Twenty-four years old, he mixed with the women, ruffians, and ragamuffins
from the dark corners of Moscow. A drinker, his voice was hoarse,
his eyes worn, his handsome young face puffed and polished, his golden-blond
hair flowing in waves around his temples.
Dressed
in a white silk smock, he would mount the stage and begin to declaim.
The affectation, the calculated elegance, the alcoholic's voice, the
puffy face, everything prejudiced me against him; and the atmosphere
of a decomposing Bohemianism, entangling its homosexuals and exotics
with our militants, all but disgusted me. Yet, like everyone else,
I yielded in a single instant to the positive sorcery of that ruined
voice, of a poetry which came from the inmost depths of the man and
the age.
(4)
Vladimir Mayakovsky met Sergei
Yesenin just before his death in 1925.
My last
meeting with him made a depressing but great impression on me. By
the Gosizdat cashier's office a man with a swollen face, twisted tie,
and cap only by a miracle holding onto his head, caught by a fair
lock of hair, threw himself at me. He and his two horrid (to me at
least) companions smelled from alcohol.

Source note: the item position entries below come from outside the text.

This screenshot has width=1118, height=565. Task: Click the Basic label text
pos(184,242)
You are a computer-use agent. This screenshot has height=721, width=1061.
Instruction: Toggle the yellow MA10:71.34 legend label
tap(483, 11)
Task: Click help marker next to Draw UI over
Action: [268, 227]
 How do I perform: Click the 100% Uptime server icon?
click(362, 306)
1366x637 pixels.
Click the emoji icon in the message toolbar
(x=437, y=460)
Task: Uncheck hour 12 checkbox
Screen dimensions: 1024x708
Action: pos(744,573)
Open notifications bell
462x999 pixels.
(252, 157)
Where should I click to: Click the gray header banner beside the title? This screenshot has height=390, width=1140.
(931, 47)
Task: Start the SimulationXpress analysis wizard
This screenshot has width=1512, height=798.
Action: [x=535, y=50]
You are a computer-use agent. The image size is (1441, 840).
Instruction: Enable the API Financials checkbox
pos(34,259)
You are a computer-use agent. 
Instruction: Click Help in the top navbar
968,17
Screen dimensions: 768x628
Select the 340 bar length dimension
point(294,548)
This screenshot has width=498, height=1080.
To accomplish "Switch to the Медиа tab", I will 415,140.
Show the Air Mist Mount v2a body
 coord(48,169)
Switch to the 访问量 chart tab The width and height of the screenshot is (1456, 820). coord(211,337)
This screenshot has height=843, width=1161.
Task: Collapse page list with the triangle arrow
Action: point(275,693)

With the greatest difficulty
I recognized Yesenin. With difficulty, too, I rejected the persistent
demands that we go for a drink, demands accompanied by the waving
of a fat bunch of banknotes. All day long I had his depressing image
before me, and in the evening, of course, I discussed with my colleagues
what could be done about Yesenin. Unfortunately, in such a situation
everyone always limits oneself to talk.
(5)
Ilya
Ehrenburg,
People, Years, Life (1961)
Yesenin was always surrounded by satellites. The saddest
thing of all was to see, next to Yesenin, a random group of men who
had nothing to do with literature, but simply liked (as they still
do) to drink somebody else's vodka, bask in someone else's fame, and
hide behind someone else's authority. It was not through this black
swarm, however, that he perished, he drew them to himself. He knew
what they were worth; but in his state he found it easier to be with
people he despised.
(6)
Victor Serge
entered Sergei Yesenin hotel room soon after he committed suicide.
They found him hanging with a suitcase-strap around his
neck, his forehead bruised by falling, as he died, against a heating-pipe.
Lying there washed and combed on his death-bed, his face was less
soft than in like, his hair brown rather than golden; he had an expression
of cold, distant harshness.
Thirty
years old, at his peak of glory, eight times married. He was our greatest
lyrical poet, the poet of the Russian campaigns, of the Moscow taverns,
of the Revolution's singing Bohemians. He spawned lines full of dazzling
images, yet simple as the language of the villages.
He plumbed
his own descent into the abyss: 'Where have you led me, you, my
reckless head?' and 'I have been loathsome, I have been wicked
- and all so that I could blaze more brilliantly.'
He had
tried to be in tune with the times, and with our official literature.
'I am a stranger in my own land'; 'My poems are no longer
needed now, and myself I am unwanted'.
(7)
Sergei Yesenin,
The Last Poem (1925)
Good-by, my dear, good-by.
Friend, you are sticking in my breast.
The promised destinies are weaving
the thread from parting to a meeting.
Good-by,
my dear, no hand or word,
Do not be sad, don't cloud your brow,
To die - in life is nothing new,
But nor is new, of course - to live.